Der "Standard"-Modus ist auch im Fall der Honda WN7 selbsterklärend, und bei "Sport" zerrt der permanenterregte Synchronmotor mit bis zu 100 Nm am – im Honda-Motorrad-Universum bislang solitären – Zahnriemen, als sei der Leibhaftige hinter ihm her. Diese 100 Nm liegen E-typisch bei Volllast immer und überall an, was sowohl raketenartige Ampelstarts als auch blitzartige Zwischenspurts wie etwa beim Überholen zu einer ebenso leichten wie immer wieder begeisternden Übung macht.

Als A1-Version oder offen mit bis zu 50 kW (68 PS)

Auch die A1-Version der Honda WN7, in der Dauerleistung auf die erlaubten 11 kW (15 PS) gedrosselt, drückt diese 100 Nm. Die offene Variante bietet 18 kW (25 PS) Dauerleistung und 50 kW (68 PS) in der Spitze, die Vmax wird bei 130 km/h abgeregelt. Der Rekuperationsgrad kann übrigens individuell und unabhängig vom gewählten Modus in 4 Stufen eingestellt werden, was nicht nur den Spieltrieb fördert, sondern oftmals auch den Einsatz der Bremse erspart. Zudem gibt es einen Tempomat, einen frei einstellbaren Speedlimiter sowie eine elektrische Rangierhilfe vorwärts wie rückwärts. Und die weitgehende Absenz von Geräuschen macht die Honda WN7 als Gesamtkonzept komplett, jedenfalls für viele in ihrer Zielgruppe.

Straffer Sitzkomfort wie auf einer Hornet

Von den Abmessungen und der Ergonomie her unterscheidet sie sich kaum von der Hornet 750, der elektrische Reiter ist also aktiv-komfortabel auf der überraschend straffen Bank untergebracht. Ebenso straff ist die Abstimmung des bis auf die hintere Federvorspannung fixen Fahrwerks. Zwar gibt es Dämpfung satt für die Momente, in denen es arg pressiert, doch dürfte das Ansprechverhalten besonders der 43er-USD-Gabel auf kleinere Unebenheiten durchaus sensibler sein.
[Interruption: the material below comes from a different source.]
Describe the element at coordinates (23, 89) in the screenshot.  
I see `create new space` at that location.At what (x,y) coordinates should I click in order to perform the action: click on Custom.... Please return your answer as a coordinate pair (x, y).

Ladedauer zwischen 30 Minuten und 5,5 Stunden

Bei der Präsentation der Honda WN7 mussten sich die angereisten Pressevertreter nicht um das Laden kümmern. Generell lässt sich die WN7 mit Typ-2-Stecker oder mit dem deutlich schnelleren CCS2-Anschluss laden, wobei im Serienumfang lediglich ein Schuko-auf-Typ-2-Kabel enthalten ist, mit dem das Laden von 0 auf 100 Prozent 5,5 h dauert. Deutlich schneller, nämlich in 2,4 h, geht es mit einem Typ-3-Kabel, welches es als Original-Zubehör gibt. Das wesentlich praxisnähere Laden von 20 auf 80 Prozent ist damit in deutlich flotteren 45 Minuten erledigt. Nochmals schneller, nämlich in 30 Minuten, geht die Prozedur mit dem CCS2-Anschluss.

Honda WN7 – ein weiterer Elektro-Exot?

Wobei das alles entsprechende Hardware als Zubehör zur Honda WN7 erfordert, das man zur Verfügung hat, oder eben nicht. Honda sieht die WN7 als "Commuting-Bike" für Ballungsgebiete. Grundsätzlich keine schlechte Idee, doch dafür wären zumindest ein bisschen Wind-und Wetterschutz sowie wenigstens ein kleiner Gepäckträger sehr hilfreich. Honda selbst bietet nur eine kleine Soft-Tasche für den Sozius an. Und so wird wohl auch die WN7 ein Elektro-Exot bleiben. Preis 2026 in Deutschland: 14.780 Euro plus 629 Euro Liefernebenkosten.